Porque é aqui que há de nascer
e gerar frutos a minha e a sua eterna
ignorância. Aqui que há de encontrar a
vitalidade e o sustento máximo para a
sua loucura. Aqui vive, agoniza, mas não
morre o nosso egoísmo e a nossa faceta
que imprime necessidades.
Três vivas e saudações ao seu umbigo.

sábado, agosto 14, 2004


Anjo

"Da sua vida?"
E um silêncio de dever e responsabilidade lhe corroia as palavras que pediam não, mas deveriam ser sim.
"Não."
Vidas distintas, caminhos opostos e ainda assim, de tempo em tempo viam-se entre beijos e desejos de promessas longas de amor verdadeiro.
Vício e desprezo talvez fossem suas maiores capacidades, ou os seus maiores desesperos.
Era como se o tempo disponível à vida fosse se esgotando a cada momento em que adiavam um contato que lhes causasse conforto ou desespero.
Era como se lhes roubassem o motivo e os redimissem aos problemas de duas vidas monótonas, comuns e sem sentido.
Não eram nada além de desconhecidos, mas nada diferente de dois amantes, secretos, tímidos, íntimos e presos.
Não haviam se tocado, sem mãos, sem carícias, sem tantas frases ou idéias demasiadamente longas trocadas, entretanto, entre seus pares de olhos castanhos, delineados e marcantes, havia uma presença de vida quase tão maior ou tão bem inventada que chegava a ser a crença e a motivação de continuar a fantasia.
Encontravam-se entre prateleiras de livros, que embora fosse dela uma das suas maiores fascinações e dedicações às horas, o cheiro do homem lhe roubava os nomes, ou autores e o interesse de saber alguma coisa mais de algum outro novo que estava alí, parado entre tantos outros, pré-destinados à monotonicidade. Entre estas, trocavam olhares, fugiam dos beijos e vez e outra as mãos se esbarravam.
Encontravam-se entre músicas, entre balbúcios de pensamentos, entre dúvidas e certezas.
Perdiam-se entre a carne e o espírito.
Sumiam-se, apagavam-se e voltavam a se redesenhar.
Pouco durava deles, muito custava, no entanto, que um dia à loucura lhes fosse aumentado. Mas foi. Foram meses. E tanta dor, mas uma dor anestesiada e amortecida pelo tamanho indescritivo e significativo do prazer que toda aquela brincadeira de faz de conta os mentia.
"Vem comigo?"
"Um dia"
E assim, desprezaram, creram e geraram a incoerência.
A vida perdera o chão e as coisas ganharam formas. O ar era tão perfumado e seria capaz de jurar que o céu descera. Desgostoso já era o gosto da saudade e ambicioso e egoísta vinha tornando-se o apreço à presença.
Deus sabia quem pagaria por um desespero pagão, mas se essa fosse a preocupação de menina e mulher, uma outra oportunidade, segundo a mais velha, estaria sendo dada aos ventos e arremessada à uma trégua sem fim.
Menino era quase doce e persuasivo, quase puro e consciente. Bem na verdade, era ainda menino, ainda criança de era uma vez e de o sempre ser o eterno. E ainda assim, sabia como dar à sua, o medo e a angústia que nenhum outro homem poderia.

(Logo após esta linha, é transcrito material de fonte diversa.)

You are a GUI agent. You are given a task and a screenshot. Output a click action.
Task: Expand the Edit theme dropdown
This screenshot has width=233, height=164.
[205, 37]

Menina-menina. Menina-mulher.
Ah se soubesses o quanto dessa personalidade indecisa foi lhe dada.
Se compreendesses quão dolorido fora o punhal que enfiou-lhe na carne, rasgando tecidos e rompendo linhas, friamente deixando que escorresse um rubro calor de um coração que calejado de momento e experiente de vitória contou os tempos desesperados de uma dor sem cura.
Já se via as mãos dadas e se lia num luminoso ridículo e impresso em cada testa, o quanto eram felizes de momento, quando foram separados do convívio que gerava espectativa e mchucava o sentimento.

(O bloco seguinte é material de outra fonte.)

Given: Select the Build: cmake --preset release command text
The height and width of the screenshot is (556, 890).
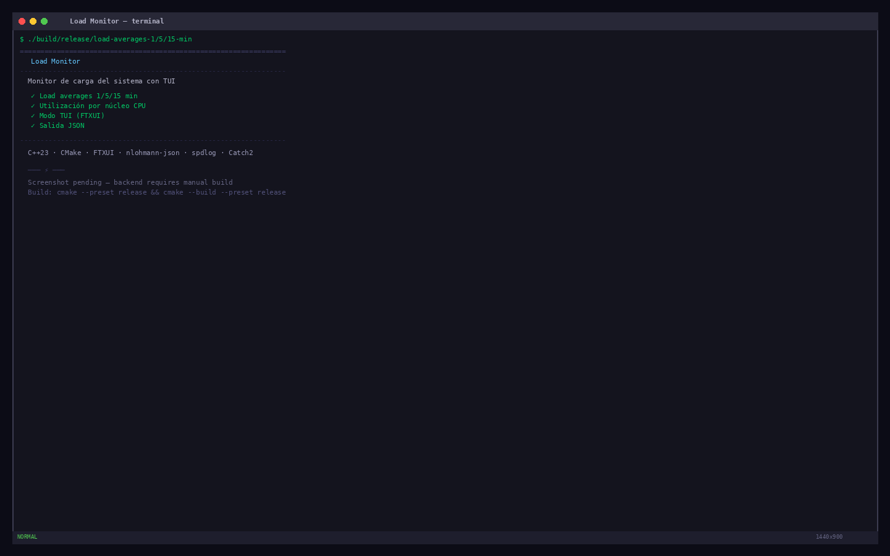Looking at the screenshot, I should click(x=157, y=192).
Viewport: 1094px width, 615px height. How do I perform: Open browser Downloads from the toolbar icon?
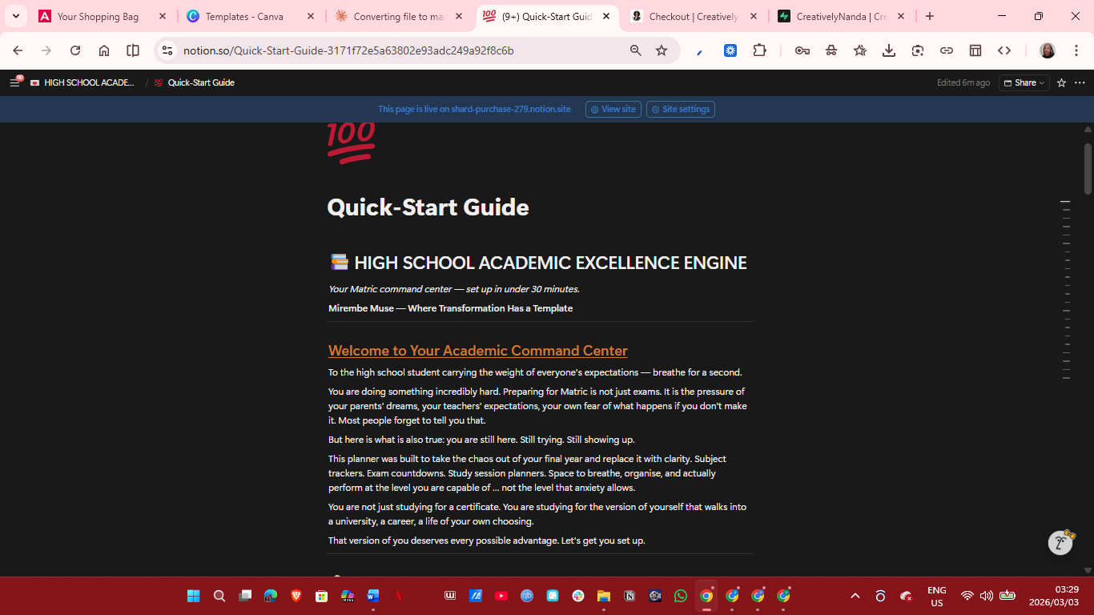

Menino-menino morrera, mulher. Menino-menino se fora para um sempre quase tão distante, quase tão impossível e fantasioso, que da menina-mulher sobrou um coração sem estrutura, sem pulso e sem qualquer tentativa agradável de jogar tudo para o alto como com ele fez, de renunciar o tanto que pode e de aceitar voltar a vida quando já era morte.
Ela mesma o enterrara, cavara cova funda e despejava sobre o corpo o mesmo cheiro de anjo que era de apreço comum, para que com ele fossem as mesmas lembranças que um dia lhe jogava o ar que hoje lhe era escasso.
Menino-menino morrera quando julgava ir buscar vida ou morte que coubessem os dois. Morrera e deixara sozinha mais uma mulher. Sem vontade. Sem carinho. Sem espectativa diferente de que ele mesmo lhe provasse que tudo não fora vão.